__Excerpted data__:
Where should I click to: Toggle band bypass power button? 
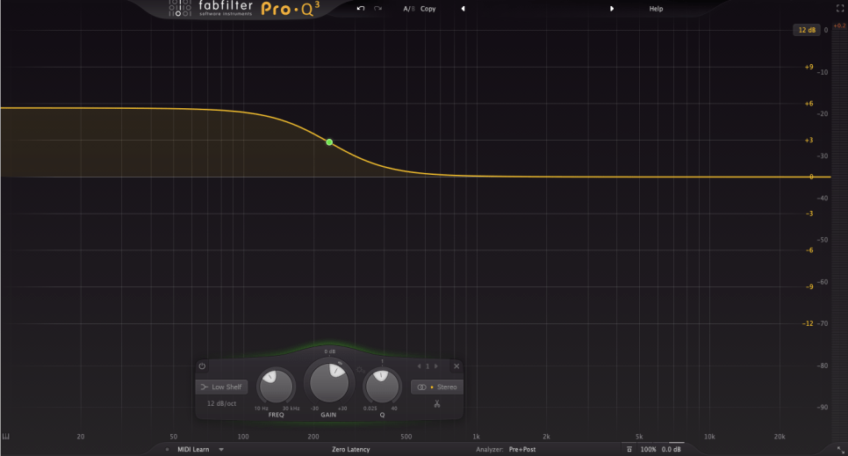coord(202,366)
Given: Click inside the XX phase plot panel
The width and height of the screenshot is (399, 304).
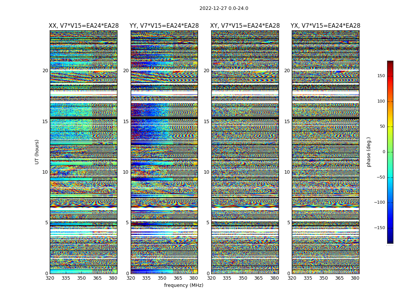Looking at the screenshot, I should [x=84, y=152].
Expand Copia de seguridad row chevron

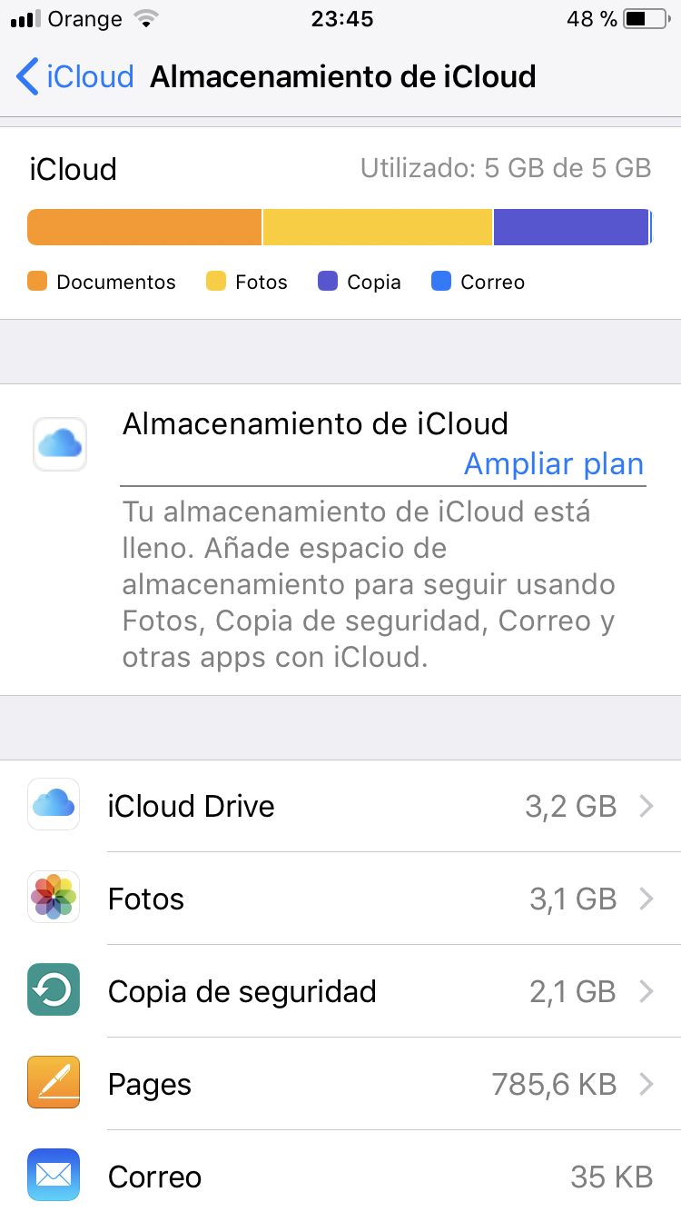pos(646,991)
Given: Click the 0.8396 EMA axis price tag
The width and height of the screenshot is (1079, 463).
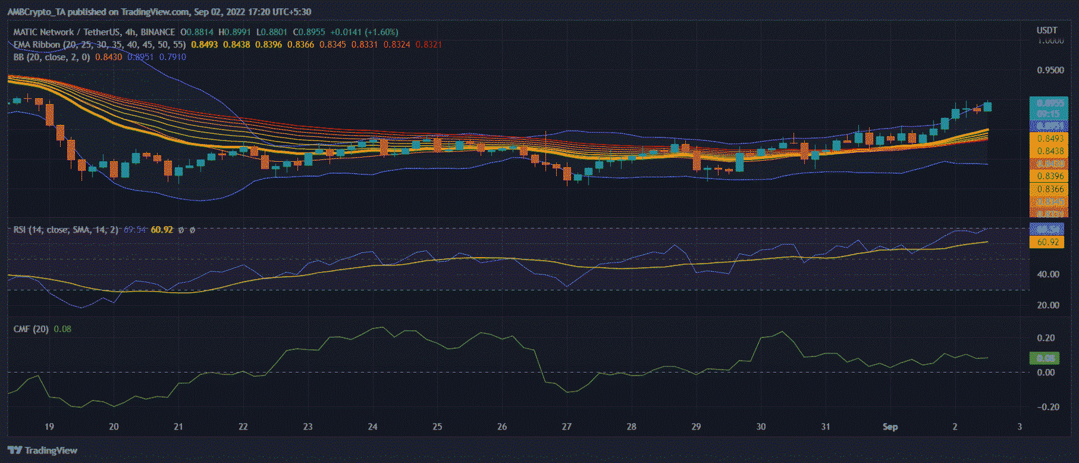Looking at the screenshot, I should [x=1050, y=176].

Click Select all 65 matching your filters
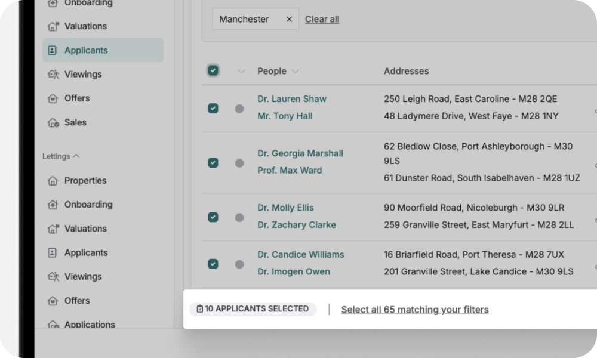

__Work to be completed__: Could you restate the material word for word, skipping any pictures it holds?

__Problem solution__:
Where should I click to: Toggle band bypass power button? 
coord(202,366)
Given: Click inside the XX phase plot panel
The width and height of the screenshot is (399, 304).
Looking at the screenshot, I should [x=84, y=152].
Expand Copia de seguridad row chevron

pos(646,991)
Given: Click the 0.8396 EMA axis price tag
The width and height of the screenshot is (1079, 463).
Looking at the screenshot, I should [x=1050, y=176].

Click Select all 65 matching your filters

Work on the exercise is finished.